REQUIRED WORK:
Copy, from the material below, each line that contains the word "green".

DATA EXTRACTS:
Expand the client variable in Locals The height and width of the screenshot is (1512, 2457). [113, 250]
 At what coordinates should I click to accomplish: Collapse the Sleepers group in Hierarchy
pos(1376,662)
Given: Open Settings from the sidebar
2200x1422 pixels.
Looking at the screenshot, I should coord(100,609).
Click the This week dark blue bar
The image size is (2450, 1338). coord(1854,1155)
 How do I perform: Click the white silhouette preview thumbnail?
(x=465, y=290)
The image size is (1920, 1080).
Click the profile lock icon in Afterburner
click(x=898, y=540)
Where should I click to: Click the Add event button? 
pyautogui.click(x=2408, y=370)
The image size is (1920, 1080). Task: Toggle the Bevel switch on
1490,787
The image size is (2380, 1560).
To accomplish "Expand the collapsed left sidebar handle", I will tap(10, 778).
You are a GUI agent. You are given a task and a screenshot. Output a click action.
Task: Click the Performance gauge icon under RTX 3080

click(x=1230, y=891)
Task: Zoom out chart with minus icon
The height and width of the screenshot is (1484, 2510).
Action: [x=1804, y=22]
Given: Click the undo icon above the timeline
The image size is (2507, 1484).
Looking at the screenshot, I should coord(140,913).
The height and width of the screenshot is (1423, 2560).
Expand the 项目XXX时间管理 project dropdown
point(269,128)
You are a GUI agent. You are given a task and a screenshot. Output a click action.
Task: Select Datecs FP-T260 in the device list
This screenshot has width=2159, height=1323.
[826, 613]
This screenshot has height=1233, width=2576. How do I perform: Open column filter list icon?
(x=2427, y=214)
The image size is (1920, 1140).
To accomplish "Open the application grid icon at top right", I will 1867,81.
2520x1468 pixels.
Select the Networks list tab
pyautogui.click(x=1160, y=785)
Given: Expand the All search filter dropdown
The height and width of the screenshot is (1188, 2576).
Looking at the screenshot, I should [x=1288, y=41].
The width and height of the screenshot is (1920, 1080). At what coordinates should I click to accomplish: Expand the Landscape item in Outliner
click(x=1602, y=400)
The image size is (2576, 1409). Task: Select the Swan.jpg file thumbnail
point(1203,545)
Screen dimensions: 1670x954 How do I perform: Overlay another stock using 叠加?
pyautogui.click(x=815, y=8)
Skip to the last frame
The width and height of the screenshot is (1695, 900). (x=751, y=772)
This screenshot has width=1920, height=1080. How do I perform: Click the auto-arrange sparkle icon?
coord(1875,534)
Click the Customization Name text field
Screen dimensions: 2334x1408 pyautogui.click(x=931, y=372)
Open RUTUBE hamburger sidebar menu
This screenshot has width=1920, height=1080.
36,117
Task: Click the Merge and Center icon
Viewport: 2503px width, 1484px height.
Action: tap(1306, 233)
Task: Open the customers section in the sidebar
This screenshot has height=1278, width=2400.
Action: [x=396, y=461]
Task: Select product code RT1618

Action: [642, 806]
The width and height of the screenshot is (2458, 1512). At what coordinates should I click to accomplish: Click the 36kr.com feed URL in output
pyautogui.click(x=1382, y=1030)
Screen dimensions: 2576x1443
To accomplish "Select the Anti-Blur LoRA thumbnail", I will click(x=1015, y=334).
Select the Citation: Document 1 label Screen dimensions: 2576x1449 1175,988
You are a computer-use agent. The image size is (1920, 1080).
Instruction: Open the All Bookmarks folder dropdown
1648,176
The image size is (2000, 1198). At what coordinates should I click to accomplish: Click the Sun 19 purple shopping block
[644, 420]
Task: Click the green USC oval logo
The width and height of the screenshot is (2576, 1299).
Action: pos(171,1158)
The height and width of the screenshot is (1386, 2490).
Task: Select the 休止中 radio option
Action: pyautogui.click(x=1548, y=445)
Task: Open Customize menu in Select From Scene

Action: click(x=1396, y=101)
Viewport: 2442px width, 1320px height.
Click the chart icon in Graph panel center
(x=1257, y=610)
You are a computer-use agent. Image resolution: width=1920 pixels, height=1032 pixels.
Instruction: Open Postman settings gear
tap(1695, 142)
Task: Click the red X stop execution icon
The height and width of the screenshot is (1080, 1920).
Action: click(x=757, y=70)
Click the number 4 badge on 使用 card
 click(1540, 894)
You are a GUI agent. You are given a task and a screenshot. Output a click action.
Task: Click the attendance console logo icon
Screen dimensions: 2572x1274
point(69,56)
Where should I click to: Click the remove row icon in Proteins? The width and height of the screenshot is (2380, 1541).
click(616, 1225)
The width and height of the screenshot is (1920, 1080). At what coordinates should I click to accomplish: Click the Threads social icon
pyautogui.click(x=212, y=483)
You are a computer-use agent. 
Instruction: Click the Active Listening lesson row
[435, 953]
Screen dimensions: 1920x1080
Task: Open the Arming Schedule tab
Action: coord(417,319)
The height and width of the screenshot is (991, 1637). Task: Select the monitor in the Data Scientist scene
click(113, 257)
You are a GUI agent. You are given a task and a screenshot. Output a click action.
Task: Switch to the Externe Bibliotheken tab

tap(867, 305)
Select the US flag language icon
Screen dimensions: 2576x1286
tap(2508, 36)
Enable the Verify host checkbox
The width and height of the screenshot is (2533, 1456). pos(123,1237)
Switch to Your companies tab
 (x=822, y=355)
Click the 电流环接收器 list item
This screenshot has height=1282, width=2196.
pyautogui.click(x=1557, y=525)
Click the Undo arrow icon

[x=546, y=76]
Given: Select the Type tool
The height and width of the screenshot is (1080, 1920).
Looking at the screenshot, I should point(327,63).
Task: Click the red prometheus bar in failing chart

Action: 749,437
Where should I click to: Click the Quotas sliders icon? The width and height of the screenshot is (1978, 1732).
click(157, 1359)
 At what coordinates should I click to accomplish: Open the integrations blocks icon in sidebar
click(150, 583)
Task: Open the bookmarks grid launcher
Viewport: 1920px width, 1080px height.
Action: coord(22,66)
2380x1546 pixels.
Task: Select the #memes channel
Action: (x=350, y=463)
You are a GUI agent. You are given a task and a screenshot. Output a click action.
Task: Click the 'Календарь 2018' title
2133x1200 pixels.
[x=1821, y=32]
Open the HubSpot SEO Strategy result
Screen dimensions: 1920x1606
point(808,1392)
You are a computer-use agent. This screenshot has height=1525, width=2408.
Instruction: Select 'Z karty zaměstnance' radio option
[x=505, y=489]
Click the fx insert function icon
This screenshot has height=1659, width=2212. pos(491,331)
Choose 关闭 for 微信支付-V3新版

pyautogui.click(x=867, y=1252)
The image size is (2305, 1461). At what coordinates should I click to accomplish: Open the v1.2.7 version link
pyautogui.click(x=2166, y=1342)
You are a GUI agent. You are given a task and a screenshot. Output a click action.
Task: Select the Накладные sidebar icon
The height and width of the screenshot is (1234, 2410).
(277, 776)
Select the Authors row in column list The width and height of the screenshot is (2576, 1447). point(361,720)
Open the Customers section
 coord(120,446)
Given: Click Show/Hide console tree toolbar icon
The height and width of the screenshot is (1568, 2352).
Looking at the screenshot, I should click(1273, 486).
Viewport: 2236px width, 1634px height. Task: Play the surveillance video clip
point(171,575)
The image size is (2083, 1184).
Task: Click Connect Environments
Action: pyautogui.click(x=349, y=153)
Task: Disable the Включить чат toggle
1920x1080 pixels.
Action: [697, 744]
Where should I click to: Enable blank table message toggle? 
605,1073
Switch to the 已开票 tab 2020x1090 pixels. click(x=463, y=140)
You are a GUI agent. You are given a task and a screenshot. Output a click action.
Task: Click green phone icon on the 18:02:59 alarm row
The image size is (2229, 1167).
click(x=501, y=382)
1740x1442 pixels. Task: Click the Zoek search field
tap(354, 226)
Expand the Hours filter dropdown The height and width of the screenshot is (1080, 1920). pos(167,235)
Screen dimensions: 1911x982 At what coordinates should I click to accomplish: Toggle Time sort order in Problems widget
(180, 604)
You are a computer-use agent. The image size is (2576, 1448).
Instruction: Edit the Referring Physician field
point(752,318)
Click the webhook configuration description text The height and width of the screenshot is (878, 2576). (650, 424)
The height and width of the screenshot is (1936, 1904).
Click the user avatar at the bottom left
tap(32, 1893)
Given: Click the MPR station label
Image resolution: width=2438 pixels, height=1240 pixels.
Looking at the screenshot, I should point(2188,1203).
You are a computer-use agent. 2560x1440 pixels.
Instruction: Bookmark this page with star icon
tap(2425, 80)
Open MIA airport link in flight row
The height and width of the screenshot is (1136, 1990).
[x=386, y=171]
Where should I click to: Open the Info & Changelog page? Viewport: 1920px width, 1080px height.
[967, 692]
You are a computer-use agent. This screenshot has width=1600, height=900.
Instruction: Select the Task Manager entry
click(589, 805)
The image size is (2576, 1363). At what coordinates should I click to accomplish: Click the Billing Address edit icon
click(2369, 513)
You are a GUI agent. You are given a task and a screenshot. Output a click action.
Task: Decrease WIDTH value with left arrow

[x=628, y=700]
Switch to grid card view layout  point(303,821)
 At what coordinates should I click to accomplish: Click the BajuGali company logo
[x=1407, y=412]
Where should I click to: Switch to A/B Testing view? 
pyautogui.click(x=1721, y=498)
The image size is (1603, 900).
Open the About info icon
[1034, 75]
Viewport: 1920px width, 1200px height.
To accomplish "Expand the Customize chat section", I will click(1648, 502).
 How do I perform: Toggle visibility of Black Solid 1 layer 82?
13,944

RESULT OF THIS TASK:
Task: Click the green USC oval logo
Task: Click green phone icon on the 18:02:59 alarm row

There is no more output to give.